Collected data
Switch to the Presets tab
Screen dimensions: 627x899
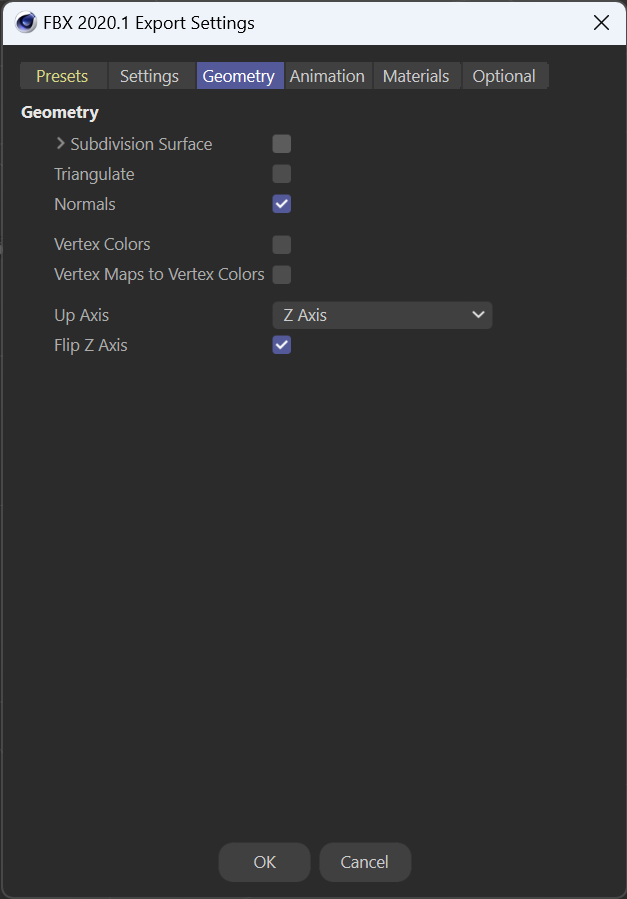[63, 76]
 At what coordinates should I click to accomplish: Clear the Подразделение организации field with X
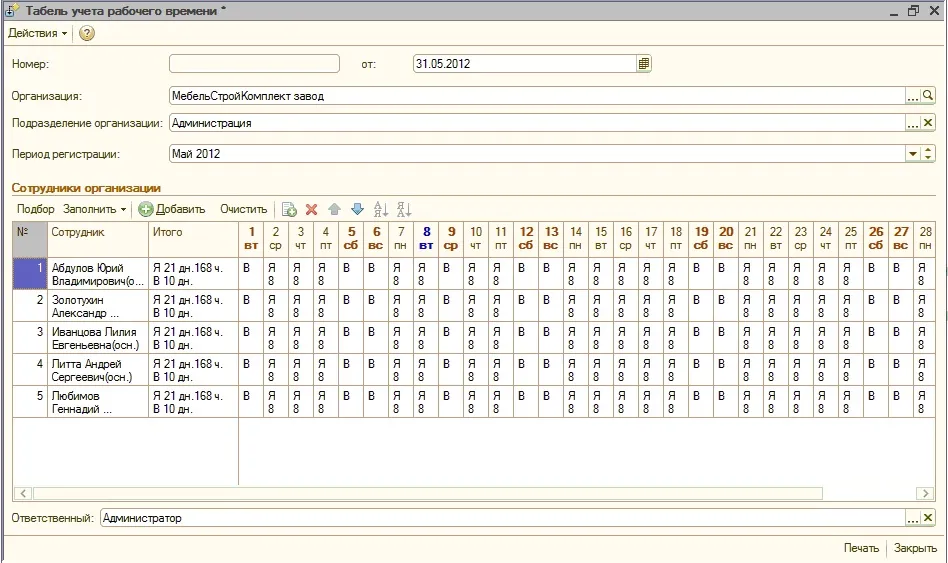coord(928,123)
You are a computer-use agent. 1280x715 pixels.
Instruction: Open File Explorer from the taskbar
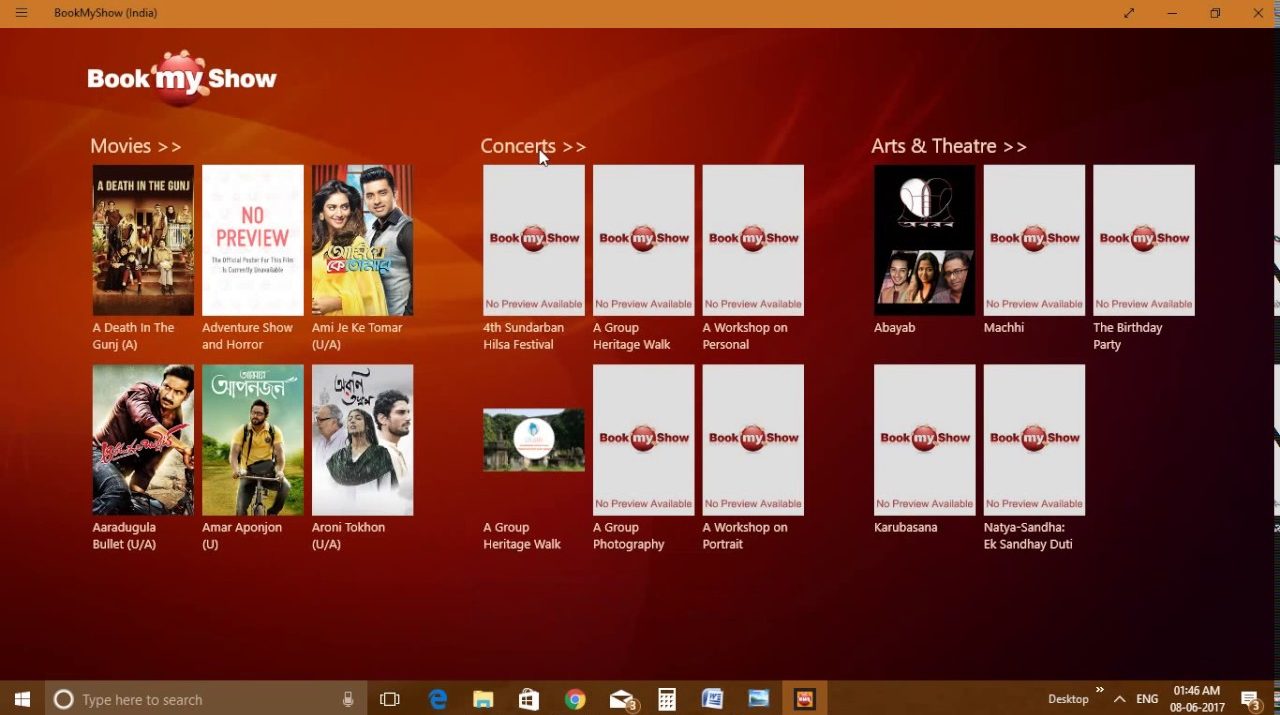(x=483, y=699)
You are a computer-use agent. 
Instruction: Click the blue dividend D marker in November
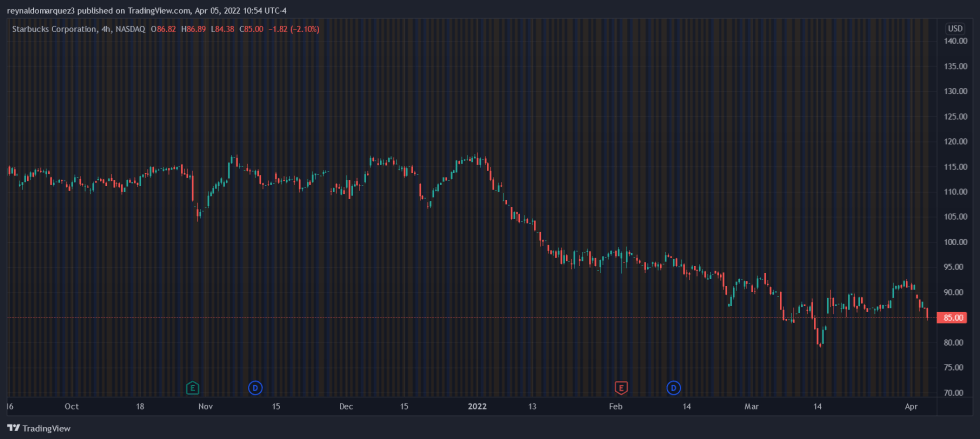tap(255, 387)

PROBLEM:
For this exercise, reproduce the data above exactly from the line containing "You are a computer-use agent. 1280x715" through its final line, both ends included, with no pictures in the copy.

RESULT OF THE EXERCISE:
You are a computer-use agent. 1280x715 pixels.
Instruction: Open File Explorer from the taskbar
(x=483, y=699)
You are a computer-use agent. 
Instruction: Click the blue dividend D marker in November
tap(255, 387)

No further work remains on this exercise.